Neues Modell im Münsterland

„Das Münsterland suchte vor diesem prägnanten Bild Antworten in Sachen kommunalem Wohnungsbau und gründet nun zum 1. Januar 2026 die Münsterland WohnWert e.G.“ Diese Genossenschaft wolle keine Konkurrenz zum privaten Wohnungsbau darstellen, sondern eine weitere Säule, wo es eine Säule allein nicht schaffe, den Bedarf zu decken. In der Genossenschaft blieben die Mitgliedergemeinden als kleine GmbH & Co. KGs ohne Personal selbstständig in ihren eigenen Entscheidungen, wo und wann gebaut oder veräußert werde. Insgesamt sollten es schon 500 Wohneinheiten sein, um wirtschaftlich arbeiten zu können.

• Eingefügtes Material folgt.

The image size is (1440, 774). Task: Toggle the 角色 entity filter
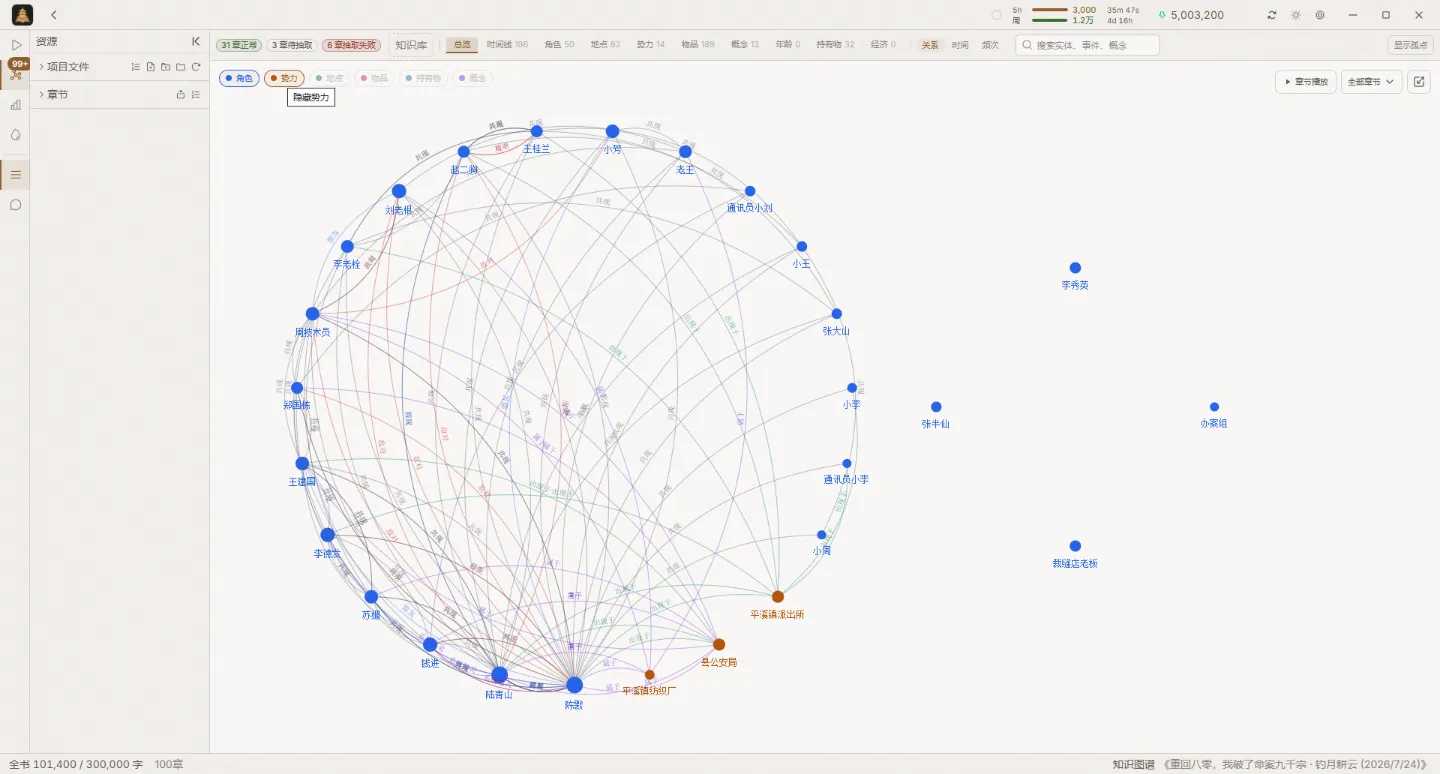239,78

So war eine Konstruktion gefragt, die auch später noch interessierte Kommunen unkompliziert aufnehmen könne. „Sie alle zusammen sind eine regionale Gesellschaft, die eigentlich nur eine Servicegesellschaft ist, die die Geschäftsbesorgungen macht für unsere lokalen GmbH und Co. KGs. Wir als Kommunen entscheiden, dieses oder jenes Grundstück soll bebaut werden, damit beauftragen wir unsere gemeinsam gegründete Dienstleistungsgesellschaft. Wir kaufen die operativen Aufgaben der Geschäftsführung, des Bauherrn und das anschließende Bewirtschaften ein.“

Diese genossenschaftliche Lösung sei deutschlandweit bisher einzigartig. „In der Stadt Münster hat die Idee gezündet.“ Der Vorteil der Genossenschaft sei neben dem gleichen Stimmrecht aller sieben beteiligten Kommunen, egal welcher Größe, auch der unkomplizierte, nach in der Satzung festgelegten Konditionen Ein- oder Ausstieg. „Ab 2026 ist die Genossenschaft gegründet, und wir wollen zügig die ersten Bauprojekte starten.“

 

Leerstand ist auch nicht besser

Diese Lösung sei nicht nur Thema für Wohnungsbau, sondern auch für andere komplizierte Fragen. Ostwestfalen-Lippe habe kein Problem mit bezahlbarem Wohnraum, sondern mit Leerständen, mit verwahrlosten Immobilien, untergenutzten Grundstücken, unbelebten Ortskernen. „Das ist ja mindestens so kompliziert wie Neubau.“ Diese Kommunen wollen ihre Ziele ebenfalls mit einer Genossenschaft angehen. „Eigentlich geht es ja darum, die personalwirtschaftlichen Restriktionen der stadtentwicklungspolitischen und wohnungspolitischen Handlungsfähigkeit zu überwinden.“

Der Vorstand der Eisenbahn Spar- und Bauverein Bremen eG, Ralf Lindemann, konnte in der anschließenden Podiumsdiskussion nur noch zustimmen: „Das Modell ist fein“, und ermunterte die hiesigen Kommunen, ihre Angst fahren zu lassen. 500 Wohneinheiten durch sieben Kommunen: „Verwaltet kriegen Sie das. Sie müssen das nur bauen.“ Und zwar in schnickschnackfreier Standardbauweise, die aber noch einen Fahrstuhl vorhalten könne, denn „alle Kosten werden Miete“. Wohnen für 6,40 Euro pro Quadratmeter sei möglich in seiner Genossenschaft, und Moderator Schlegelmilch ergänzte, dass auch die Privaten günstig bauten, „doch die nehmen sich die Margen“ von durchschnittlich rund 4,40 Euro pro Quadratmeter in Bremen.